Providers Don’t Take Enough Risk to Bend the Cost Curve

By | September 4, 2019

By KEN TERRY

Back in 2015, 20 major health systems and payers pledged to convert 75% of their business to value-based arrangements by 2020. Today, more than two-thirds of payments from U.S. commercial health insurers are tied to some kind of value-based model. By 2021, the health plans expect three-quarters of their payments will be value-based.

However, a recent analysis of Change Healthcare data by Modern Healthcare found that the percentage of value-based revenue tied up in upside/downside risk contracts was in the single digits. Among the types of two-sided risk contracts that provider organizations had were capitation or global payment (7.3%), pay for performance (6.5%), prospective bundled payment (5%), population-based payment (5.8%), and retrospective bundled payment (4.1%).

An AMGA survey picked up signs of a recession in risk contracting in 2016. A year earlier, survey respondents—mostly large groups–had predicted their organizations would get 9 percent of revenue from capitated products. In 2016, the actual figure was 5 percent, according to a Health Affairs post by the AMGA’s Chet Speed and the late Donald Fisher.

The authors cited a number of obstacles to the spread of risk contracting, including “limited commercial value-based or risk-based products in their local markets; the inability to access administrative claims data from all payers; the massive administrative burden of submitting data in different formats to different payers; lack of access to investment capital; and inadequate infrastructure.”

Fast forward a few years, and most of the same ingredients for risk-contract aversion remain. In researching my new book in progress, for example, I discovered that ACOs were having a hard time getting claims data from commercial payers. That made it more difficult for them to manage population health and to measure physician performance, which is critical to improvement and to the selection of high-value specialists.
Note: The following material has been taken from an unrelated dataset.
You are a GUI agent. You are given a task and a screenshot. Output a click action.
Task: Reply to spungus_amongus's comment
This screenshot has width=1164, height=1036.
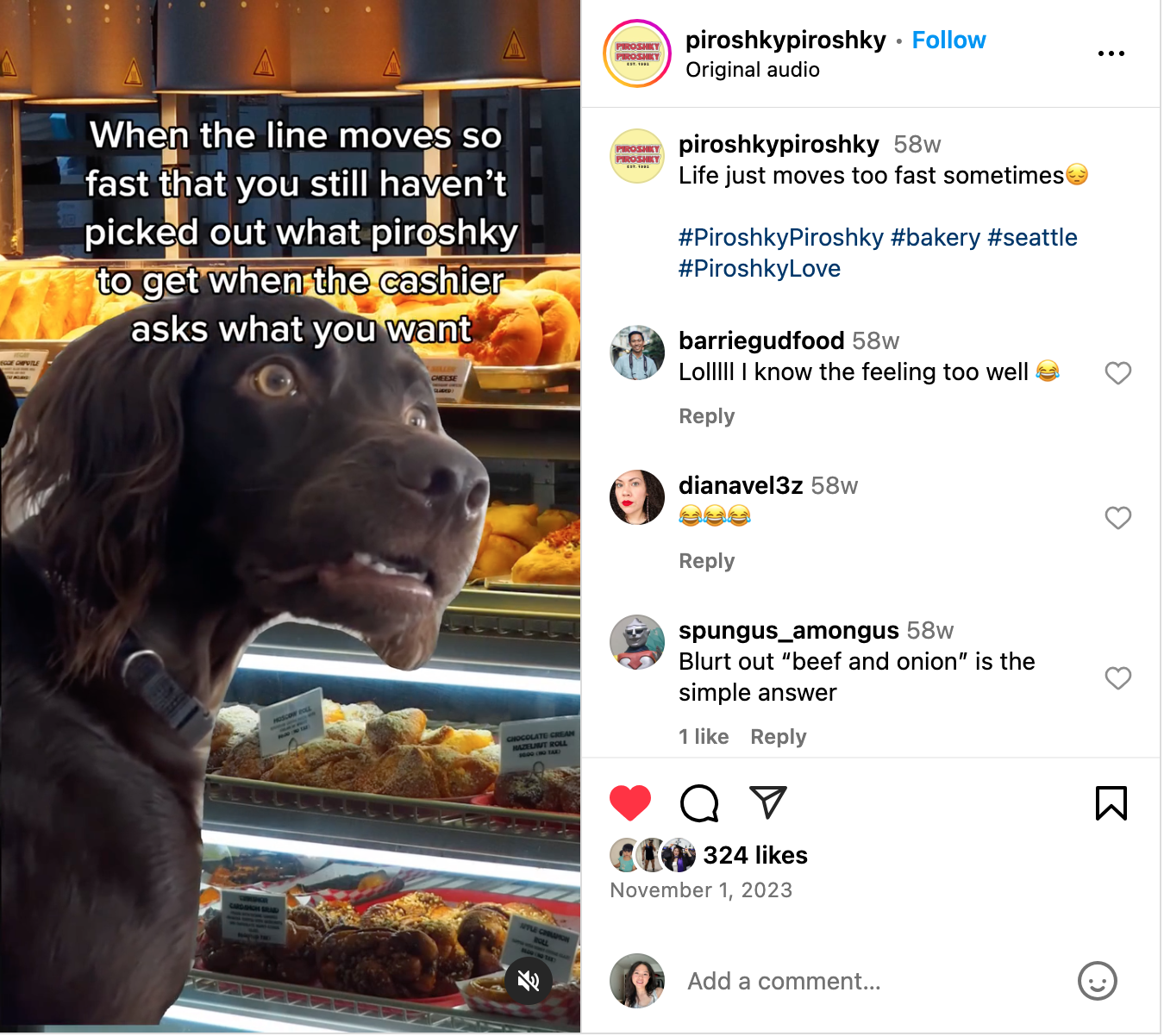tap(778, 737)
The insurers apparently did not want to reveal what they were paying providers, despite the value of ACOs to their bottom line.

Even if plans are willing to meet providers halfway, they still find a high resistance to risk. Hospitals don’t want to empty their beds, and they employ physicians, at least in part, to keep them filled. While they talk a good game about value-based care, they’re not necessarily committed to reducing costs if it hurts their bottom line.

Not surprisingly, a study found last year that “the growth of population-based payments has not been associated with a decrease in market-level cost growth.” The population-based arrangements that the study authors looked at included shared savings, two-sided risk, and global budgets. Their conclusion: providers were still not taking enough risk to make a dent in spending growth.

“The current level of population-based VBP penetration may be insufficient to move the needle on health care spending. Increased participation in VBP models that include downside risk may be needed for these models to lead to reductions in overall health care spending,” they wrote.

Because of the low volume of patients in these models, they also noted, many providers have continued to focus on maximizing fee for service revenues. “Without significantly more volume of payments flowing through APMs [alternative payment models], providers cannot make the business case to abandon fee for service.”

So what does this all add up to? In short, little progress has been made in the past five years to move U.S. healthcare from pay for volume to pay for value. As a consequence, not many providers have yet made the crucial switch to a model in which they can be financially rewarded for saving money and improving outcomes.

Until that begins to happen, costs will continue to rise at current or higher rates, and U.S. healthcare will remain dysfunctional and will fail to serve the needs of all patients. It is past time for physicians to wake up and realize they can make money by reducing waste, and for hospitals to get out of the way.

Ken Terry is a veteran healthcare journalist and the author of Rx for Health Care Reform (Vanderbilt University Press, 2007). This article is adapted from a forthcoming book.